The air quality in Delhi improved on Tuesday as the day progressed, though it remained in the “very poor” category. At 10 am, the Air Quality Index in the city was recorded at 400, just one point below turning “severe”, but improved to 320 by 6 pm, according to the Central Pollution Control Board.

On Monday, the index had turned “severe” in Delhi, Faridabad, Ghaziabad, Greater Noida, and “very poor” in nearby Gurugram and Hapur.

The Centre-run System of Air Quality Forecasting and Research, or SAFAR, recorded the levels of PM10 and PM2.5 under “very poor” category. Levels of PM2.5 shot up nearly five times in 24 hours on Monday. Officials said such a spike in levels had not been recorded since hourly monitoring began for the region three years ago, Hindustan Times reported.

Scientists from government agencies said they had expected pollution levels to increase, but did not expect it to happen so rapidly. “The prediction was that air quality could deteriorate to ‘very poor’ levels,” an unidentified official of the Central Pollution Control Board said. “We have not encountered such an overnight spike in the last three years at least.”

Officials said the sudden deterioration was due to a change in the direction of wind, now blowing from the north-western region towards Delhi, bringing with it dust and smoke from stubble burning in neighbouring states, reported The Economic Times.

An unidentified official of SAFAR said stubble burning accounted for 24% of the air pollution in the national capital. The Indian Institute of Tropical Meteorology said the increase in PM2.5 concentration was due to a change in the wind direction and biomass burning.

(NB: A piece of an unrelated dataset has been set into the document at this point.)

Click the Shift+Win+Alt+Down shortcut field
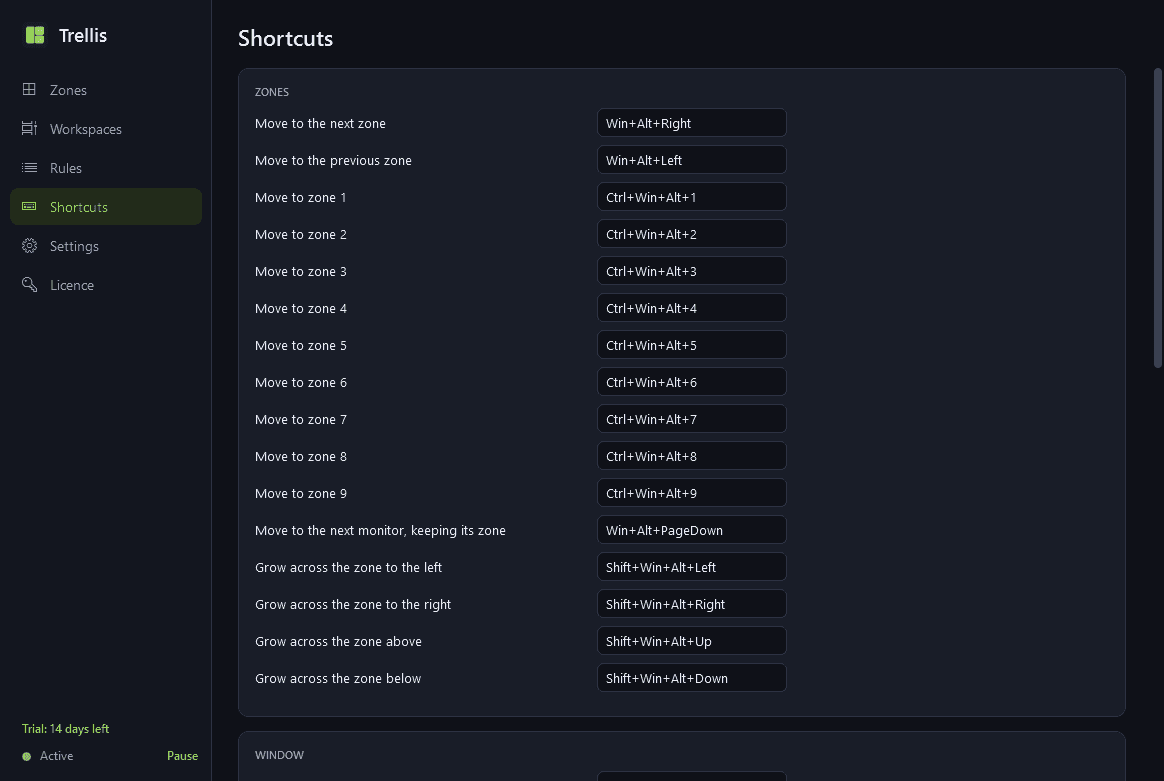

Bharatiya Kisan Union General Secretary in Punjab Harinder Singh Lakhowal told Hindustan Times that many farmers cannot afford to use machinery that can clear crop residue. “Those who can afford the additional diesel costs during the use of machinery are not burning stubble,” Lakhowal said. “Rest of the farmers are helpless.”

A group of people protested outside the office of the Environment Ministry on Tuesday, demanding clean air and speedier implementation of the National Clean Air Programme, PTI reported. They asked the government to ensure stubble burning is stopped in areas around Delhi, and also delivered a letter listing out their demands to the ministry’s Deputy Secretary Satyendra Kumar.

‘Pollution expected to worsen’

On Monday, SAFAR said that Delhi’s air quality is likely to deteriorate to the “severe-plus emergency” category after Diwali. Air quality will be “bad” on November 8 even if “partial toxic crackers” are used compared to last year.

Central Pollution Control Board Member Secretary Prashant Gargava said it has advised transport authorities to prohibit heavy vehicles from entering the city from November 8 to November 10, PTI reported. An unidentified official of the pollution board said the recommendation was made as such vehicles cause heavy pollution, which could lead to a further decline in air quality.

Another senior official said the Central Pollution Control Board could consider inducing artificial rain after Diwali to wash away hazardous pollutants. The pollution board is in talks with the Indian Institute of Technology, Kanpur, and the India Meteorological Department, and will wait for meteorological conditions to stabilise before using cloud-seeding.

Cloud seeding is the process of combining chemical agents such as silver iodide, dry ice and common salt with existing clouds to increase the chance of rain or snowfall.

“We are supporting the project by providing salt mix for inducing artificial rain,” an unidentified IIT Kanpur professor who is a part of the project told PTI. “The weatherman is monitoring weather conditions to become favourable for creating artificial rain.”